В ее ушах пел сильный бриз, играя на ее обнаженных руках и ногах. Это было одновременно и приятно, и весьма зябко. Она шла по узкой мощеной дороге из мрамора, окруженная со всех сторон открытым голубым небом. Ни один из концов пути не был виден; мрамор просто сливался с небом впереди и позади. По бокам поднимались каменные монументы, каждый из которых смутно напоминал эльфа. Она развлекалась, давая имена бесформенным блокам: Эльхана, хрупко стройная, сильная, как сталь; Самар, стоящий столь непоколебимо по стойке «смирно», что его спина могла сломаться от напряжения; Портиос, худой и костлявый, слегка отвернувшийся в сторону от дороги. Легкая фигура с широко раскинутыми руками могла быть только Гилтасом. А что насчет гномьей фигуры рядом с ним? Пока она изучала его, круглый блок шевельнулся, голова в форме яйца повернулась. У нее было ее лицо.

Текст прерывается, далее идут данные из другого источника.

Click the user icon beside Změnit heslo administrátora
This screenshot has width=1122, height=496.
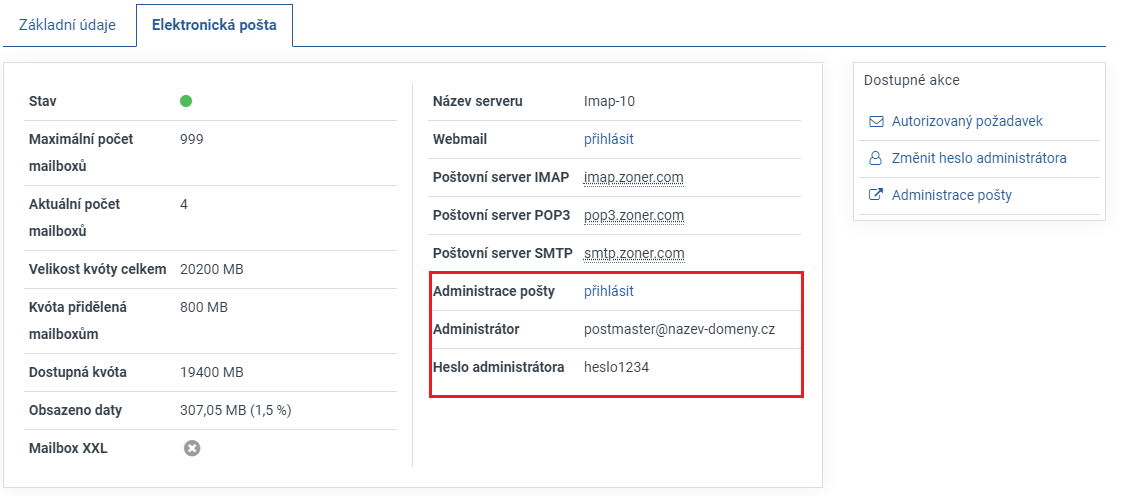[876, 158]
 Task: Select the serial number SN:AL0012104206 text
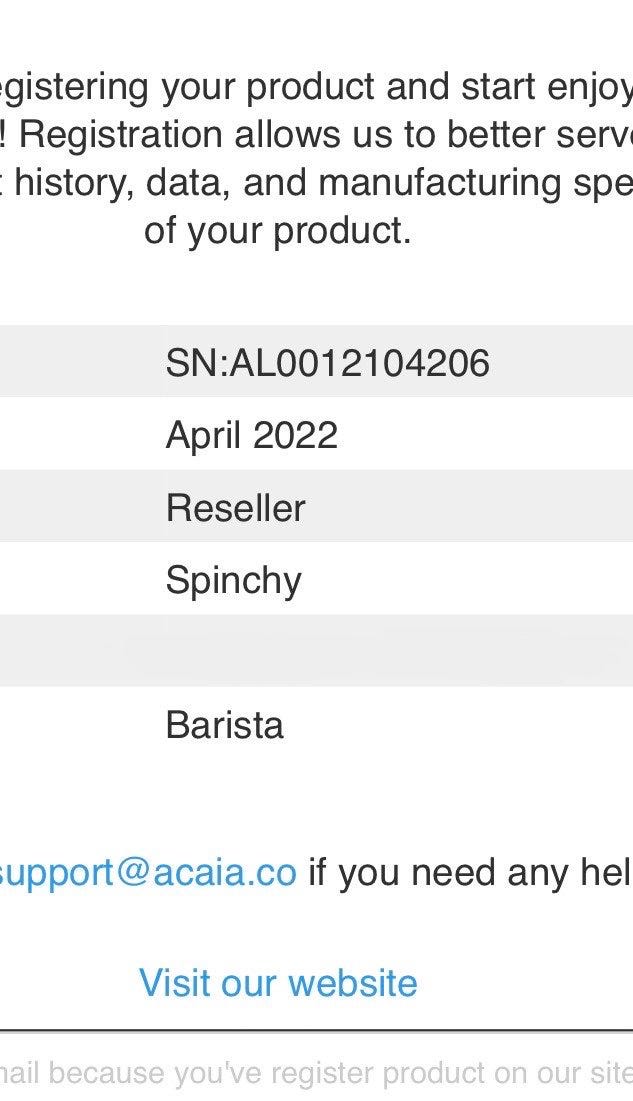[327, 362]
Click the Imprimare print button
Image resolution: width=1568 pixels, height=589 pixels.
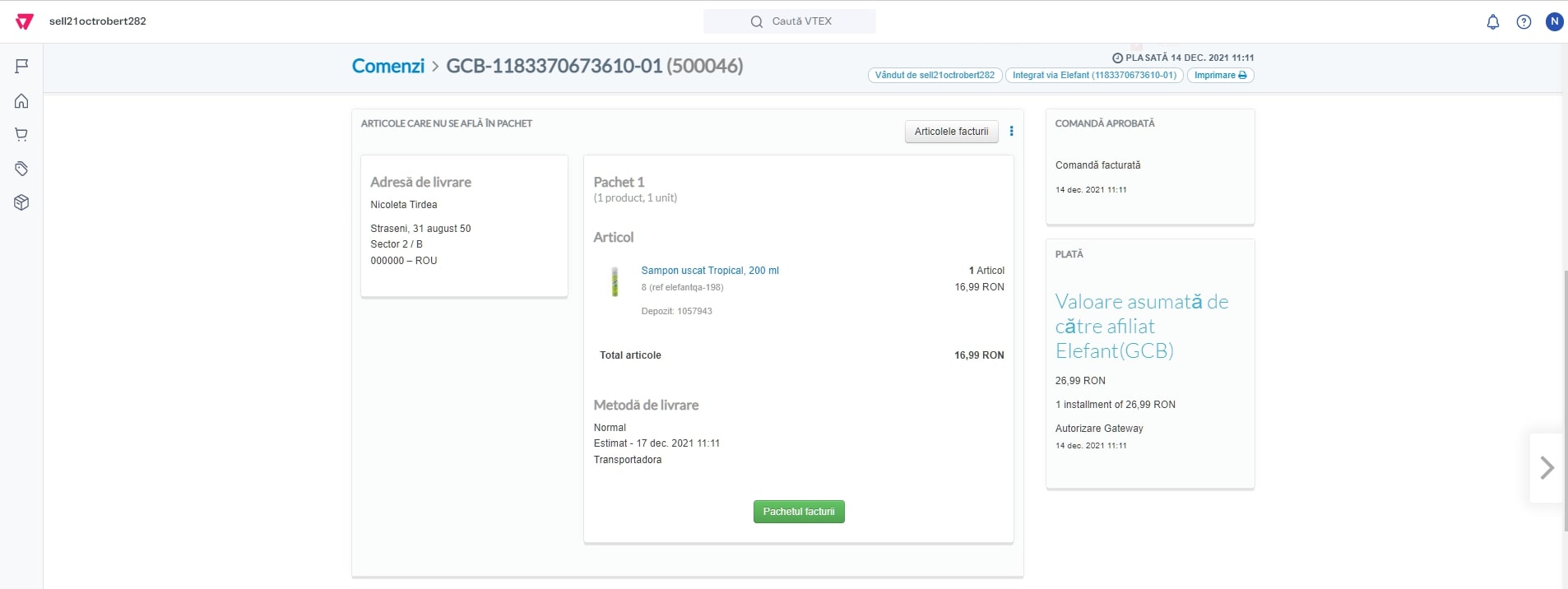(1219, 76)
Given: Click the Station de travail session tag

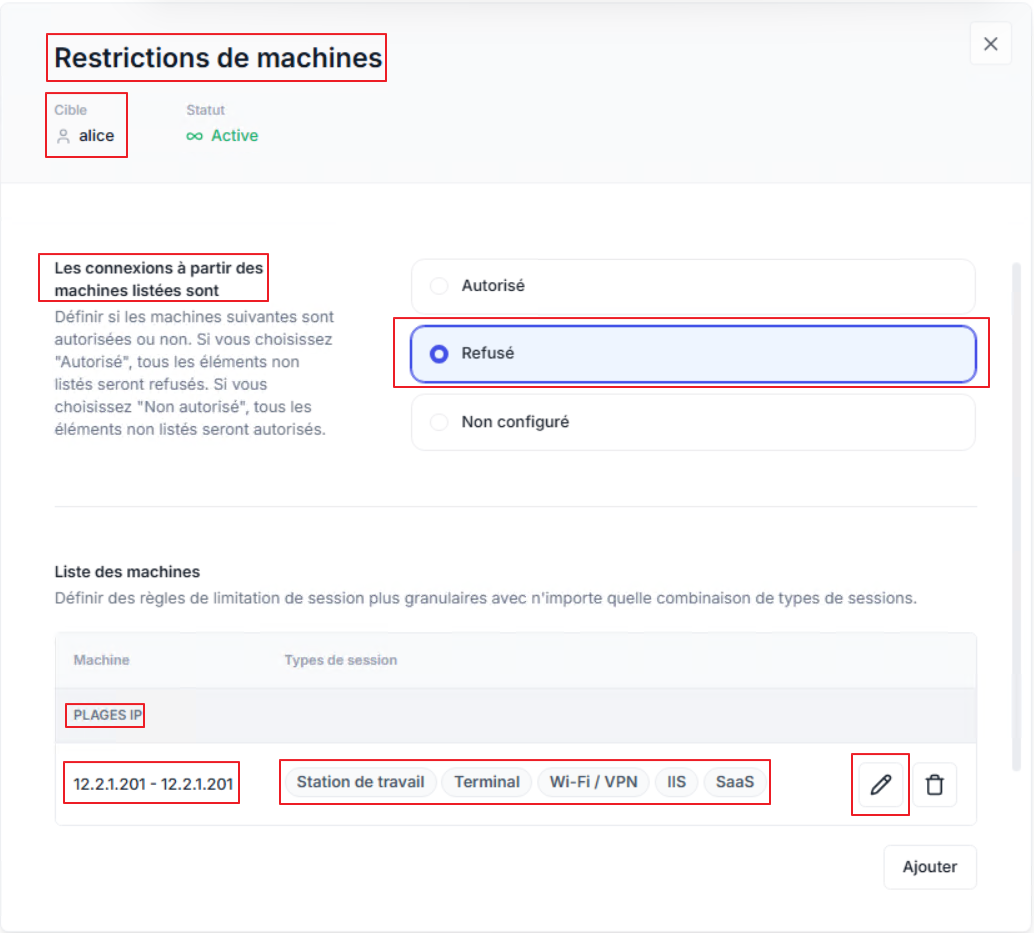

Кериан вздрогнула и проснулась. Ее по-прежнему окружало небо, но это уже был не сон. Холодный ветер обдувал ее лицо. Она сидела, склонившись к шее Орлиного Глаза. Под ее безвольно повисшими руками проносились пустоши Кхура, их бледно-коричневый цвет в свете звезд обрел серый оттенок. После заката она подтянула ремешки седла и позволила себе вздремнуть. Орлиный Глаз фыркал и мотал головой, чувствуя, что его всадница, наконец, проснулась.
Вокруг нее громоздились облака, бело-голубые в свете звезд. Облака не часто навещали Кхур, и она тотчас заволновалась, не сбился ли Орлиный Глаз с курса. Сверившись со звездами и горизонтом прямо по курсу и позади, она убедилась в этом. Без ее бдительной руки на поводьях, сильный встречный ветер толкал Орлиного Глаза слегка на восток, в сторону Кхурского залива, бухте в виде рога на западе Кхурманского моря. Облака объяснялись близостью к морю.
Кхури-Хан раскинулся вблизи от западного побережья залива. Она сняла поводья с луки седла и повернула Орлиного Глаза на юго-запад. Крылья грифона поднимались и опадали в плавном ритме. Повреждение глаза лишь ненадолго замедлило его. Он быстро приспособился, хотя продолжал беречь раненую сторону. Они должны были добраться до Кхури-Хана задолго до полуночи. Кериан была довольна. У нее не было времени на дипломатию или сражение. Она собиралась влететь в укутанный ночью город, отыскать Са'иду и снова как можно быстрее унестись прочь.